__AIM OF THE EXERCISE__
In the records below, print each line exactly and leave every image out.

__SOURCE DATA__
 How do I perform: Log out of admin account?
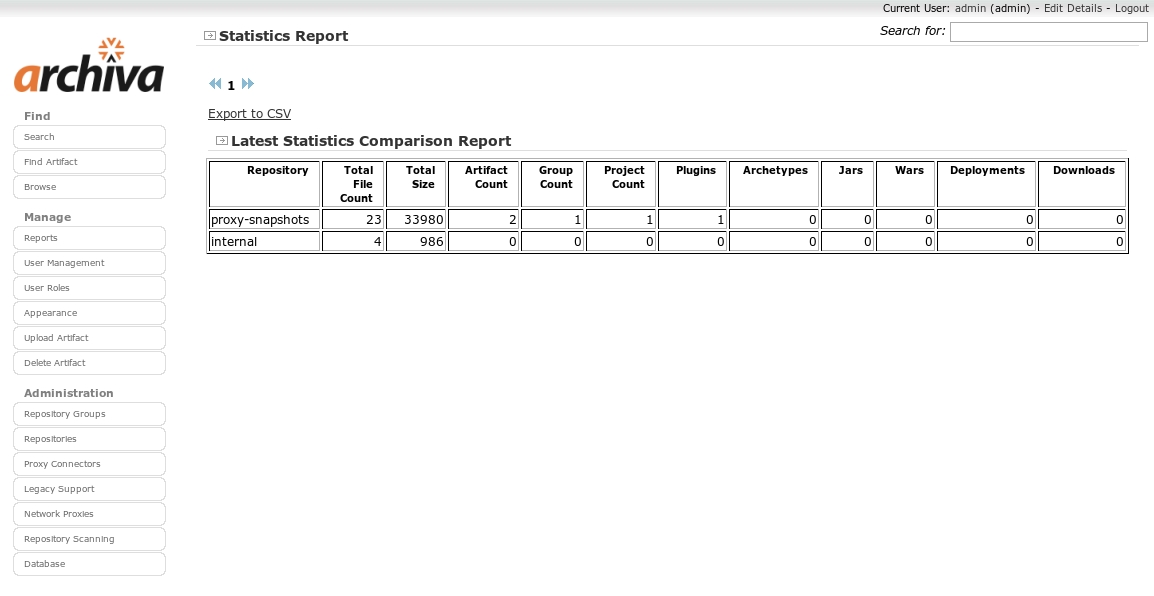[x=1131, y=8]
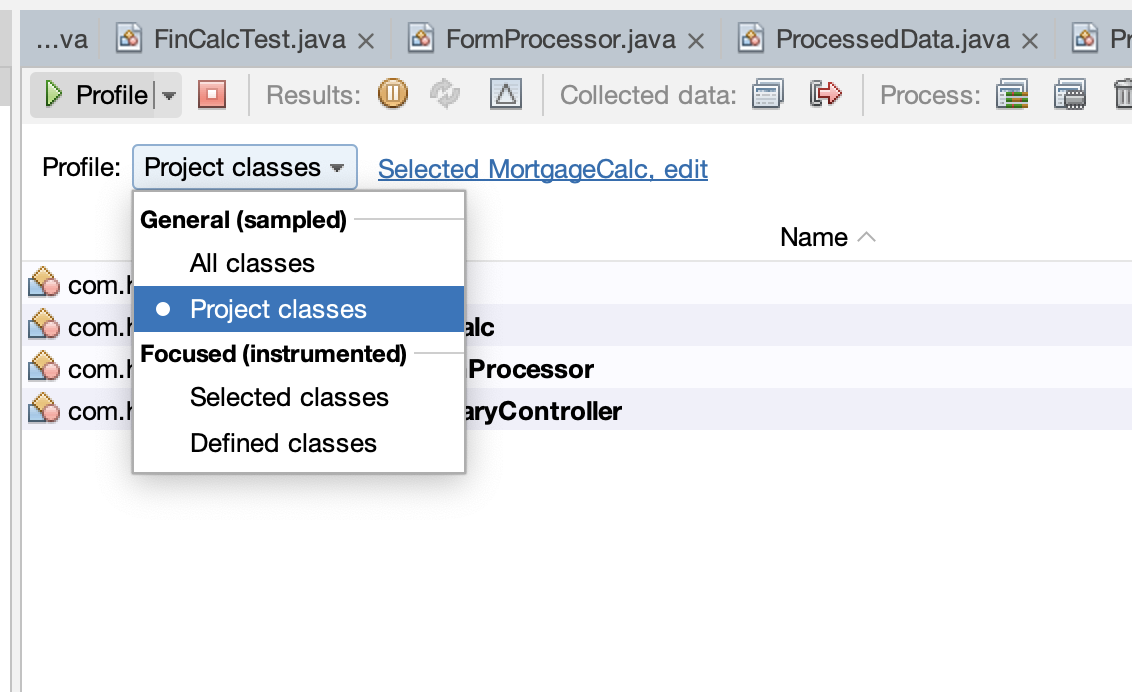Viewport: 1132px width, 692px height.
Task: Sort by the Name column header
Action: pos(814,237)
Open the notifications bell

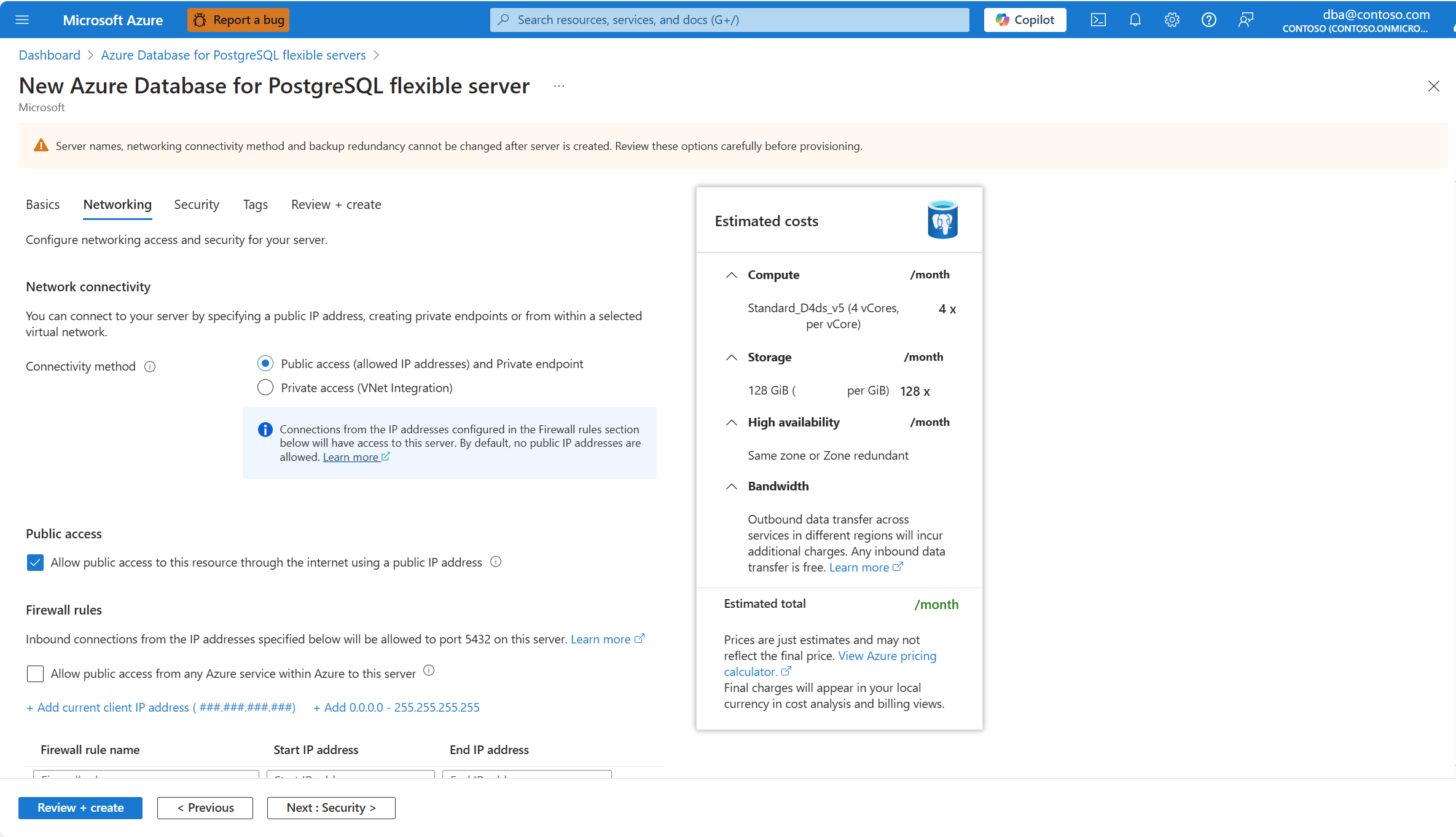pyautogui.click(x=1135, y=20)
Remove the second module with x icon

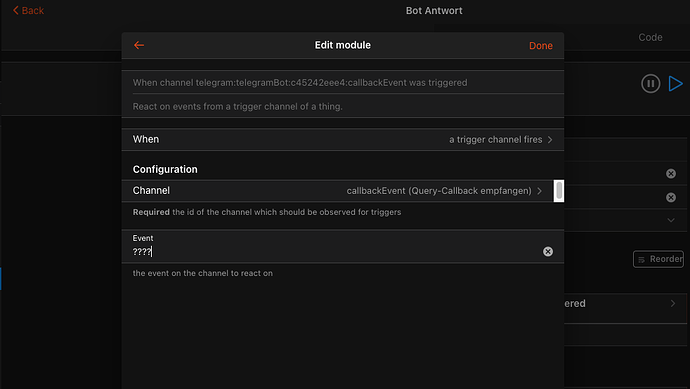(671, 198)
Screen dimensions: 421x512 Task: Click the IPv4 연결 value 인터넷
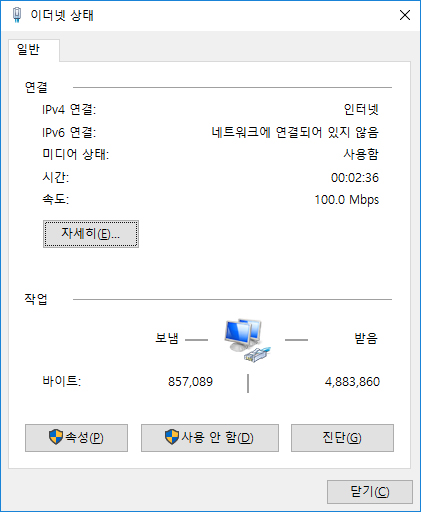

__TASK SOLUTION__
 How do I perform: Log out of admin account?
[x=1131, y=8]
Viewport: 1132px width, 692px height.
Task: Sort by the Name column header
Action: pos(814,237)
Open the notifications bell

pyautogui.click(x=1135, y=20)
Remove the second module with x icon

(671, 198)
Screen dimensions: 421x512 Task: Click the IPv4 연결 value 인터넷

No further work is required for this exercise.